After listening to arguments from both PNB Housing Finance and Sebi, SAT further said: “ Considering the aforesaid that no factual dispute exists and only an interpretation of the provisions of the ICDR Regulations and Companies Act read with Articles of Association is required to be considered. We direct the respondent to file a reply on or before June 26, 2021. Rejoinder, if any, may be filed by July 4, 2021.”
The respondent in this case is market regulator Sebi. ICDR Regulations refers to Sebi norms on Issue Of Capital & Disclosure Requirements.
PNB Housing Finance was represented by senior counsel Janak Dwarkadas and advised by law firm Shardul Amarchand Mangaldas. Sebi was represented by senior counsel Mustafa Doctor and advised by law firm K Ashar & Co.
The order by SAT was passed on an appeal filed by PNB Housing Finance which had challenged the directions by Sebi relating to the valuation procedure of the former’s Rs 4,000 crore transaction with the Carlyle led consortium. The consortium includes former HDFC Bank MD and CEO Aditya Puri and private equity funds General Atlantic and Ares SSG. PNB Housing Finance made the announcement in a disclosure to the stock exchanges.
On June 20, 2021, Moneycontrol was the first to report that the public sector lender was likely to move the Securities Appellate Tribunal and challenge the directions from Sebi.
In a letter sent to the public sector lender last week, the market regulator halted the deal temporarily and said the notice for an EGM (Extraordinary General Meeting) scheduled for June 22 was not consistent with the firm’s articles of association. Sebi directed the lender to undertake the valuation exercise based on the firm’ articles of association.

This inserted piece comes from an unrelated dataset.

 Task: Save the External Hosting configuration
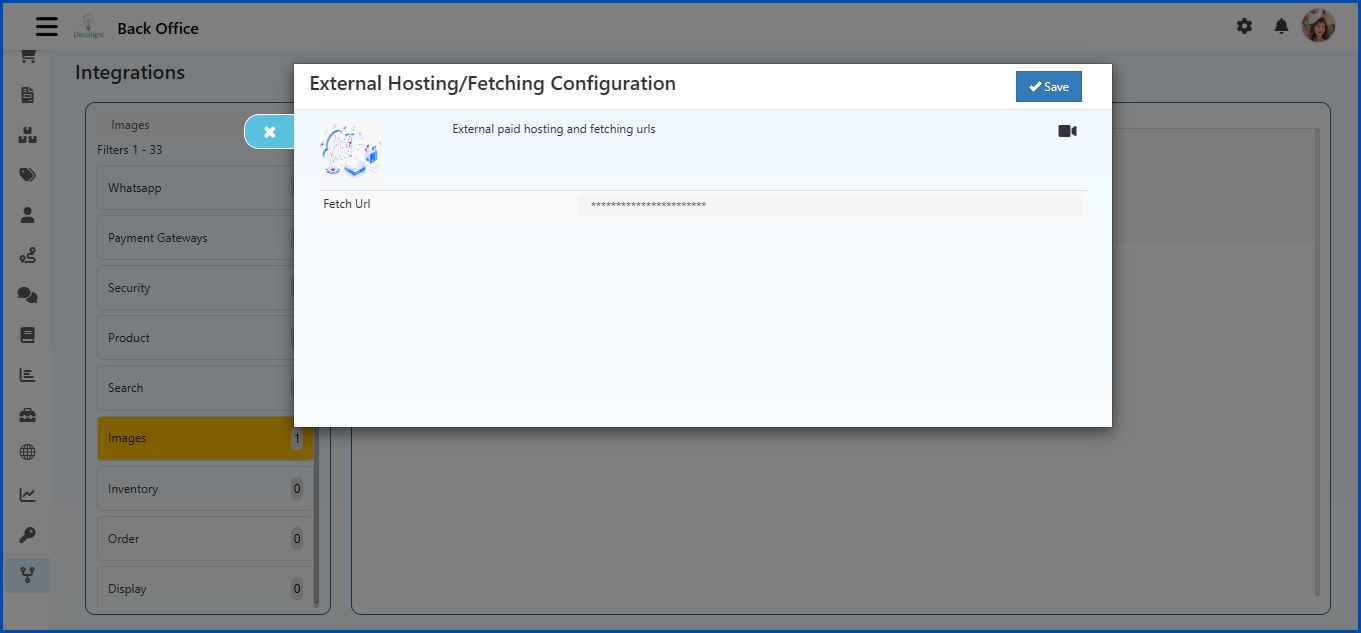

The market regulator said that the notice given on May 31 for Extraordinary General Meeting is “ultra-vires of Article of Association (AOA) and shall not be acted upon until the company undertakes the valuation of shares as prescribed under 19(2) of AOA, for purpose of preferential allotment, from an independent registered valuer as per the provisions of applicable laws. The said report shall be considered by the Company’s Board while deciding on the preferential issue of shares and warrants.”
The high-profile deal has been shrouded in controversy. Moneycontrol was the first to report that Sebi is examining the deal after a proxy advisory firm, SES (Stakeholders Empowerment Services) led by former Sebi ED JN Gupta, questioned the proposed investment by the US private equity major over valuations and interest of minority shareholders.